* Provided text *
[Start]

FWC champion

Boardwalk Bowl, L 14–35 vs. UMass
- Conference: Far Western Conference
- Record: 6–2–2 (5–0 FWC)
- Head coach: Jim Sochor (3rd season);
- Captains: Bruce Groefsema; Dave Roberts; Mike Tenerowitz;
- Home stadium: Toomey Field

= 1972 UC Davis Aggies football team =

American college football season

The 1972 UC Davis Aggies football team represented the University of California, Davis as a member of the Far Western Conference (FWC) during the 1972 NCAA College Division football season. Led by third-year head coach Jim Sochor, UC Davis compiled an overall record of 6–2–2 with a mark of 5–0 in conference play, winning the FWC title for the second consecutive season. 1972 was the third consecutive winning season for the Aggies. UC Davis was invited to play in one of the four NCAA College Division regional finals, the Boardwalk Bowl, in the Atlantic City, New Jersey, where the Aggies lost to UMass. The team outscored its opponents 278 to 228 for the season. The Aggies played home games at Toomey Field in Davis, California.

Bob Biggs was selected by the Associated Press as the first-team quarterback on the 1972 Little All-America college football team.

[End]

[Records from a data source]
[Start]

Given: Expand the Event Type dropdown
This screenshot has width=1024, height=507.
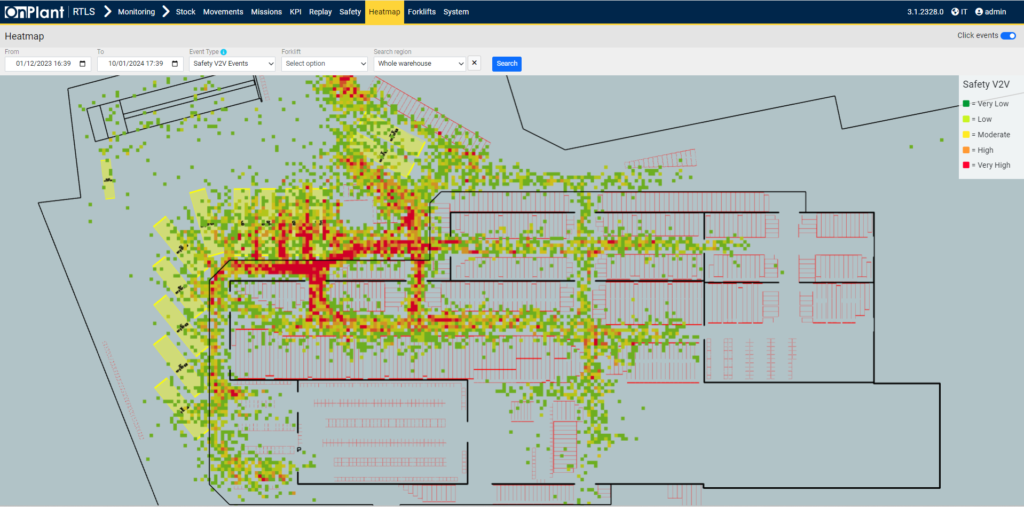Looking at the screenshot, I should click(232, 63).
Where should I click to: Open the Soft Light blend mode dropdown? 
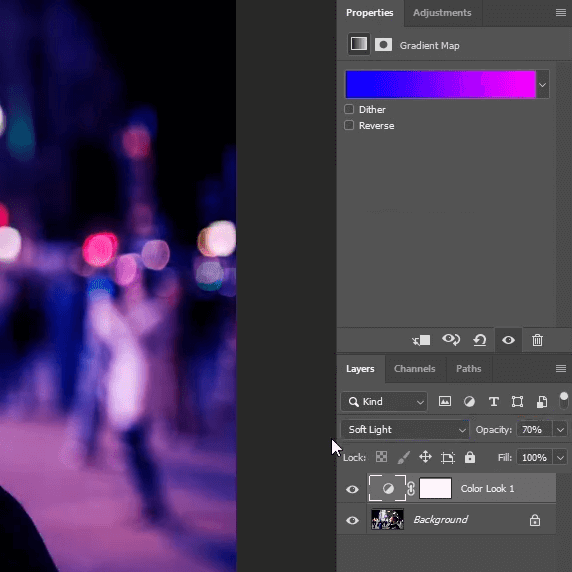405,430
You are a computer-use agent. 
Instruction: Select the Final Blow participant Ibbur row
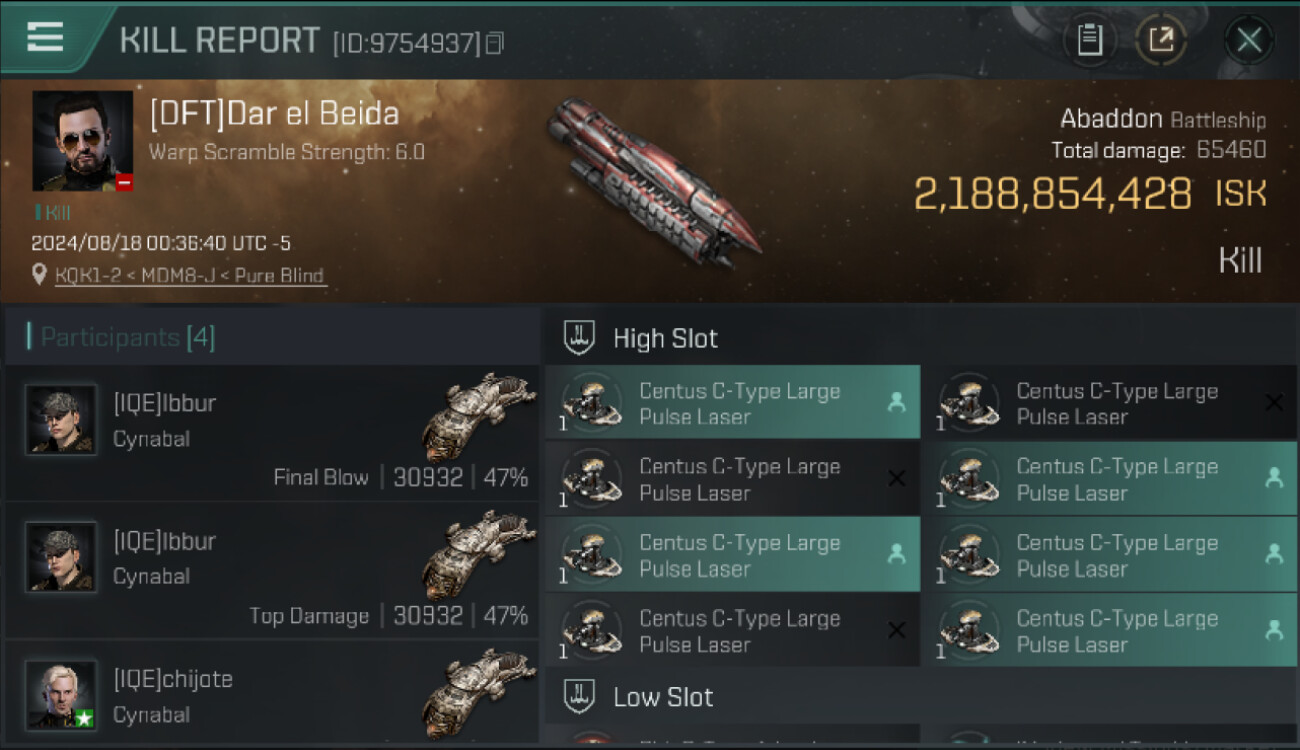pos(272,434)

[End]
[Start]

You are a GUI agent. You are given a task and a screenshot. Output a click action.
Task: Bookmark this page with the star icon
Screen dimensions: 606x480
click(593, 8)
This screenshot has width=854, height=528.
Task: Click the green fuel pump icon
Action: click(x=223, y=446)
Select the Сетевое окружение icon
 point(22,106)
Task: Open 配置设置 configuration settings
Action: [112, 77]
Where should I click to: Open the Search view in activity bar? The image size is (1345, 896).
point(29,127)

[End]
[Start]

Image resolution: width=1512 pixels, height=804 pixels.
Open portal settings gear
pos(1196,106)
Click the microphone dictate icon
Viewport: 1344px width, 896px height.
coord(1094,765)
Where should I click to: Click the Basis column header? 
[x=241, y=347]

[End]

* Actions to take *
A. Can you reproduce word for word the part of the article on the 1972 UC Davis Aggies football team that opens with the words containing "American college football" and closes with "in Davis, California."?
B. Could you rewrite as a numbered list the part of the entries that opens with the line containing "You are a computer-use agent." and closes with the line containing "pos(272,434)", leaving out blank lines and any pictures?

* Results by task *
A.
American college football season

The 1972 UC Davis Aggies football team represented the University of California, Davis as a member of the Far Western Conference (FWC) during the 1972 NCAA College Division football season. Led by third-year head coach Jim Sochor, UC Davis compiled an overall record of 6–2–2 with a mark of 5–0 in conference play, winning the FWC title for the second consecutive season. 1972 was the third consecutive winning season for the Aggies. UC Davis was invited to play in one of the four NCAA College Division regional finals, the Boardwalk Bowl, in the Atlantic City, New Jersey, where the Aggies lost to UMass. The team outscored its opponents 278 to 228 for the season. The Aggies played home games at Toomey Field in Davis, California.

B.
1. You are a computer-use agent. 
2. Instruction: Select the Final Blow participant Ibbur row
3. pos(272,434)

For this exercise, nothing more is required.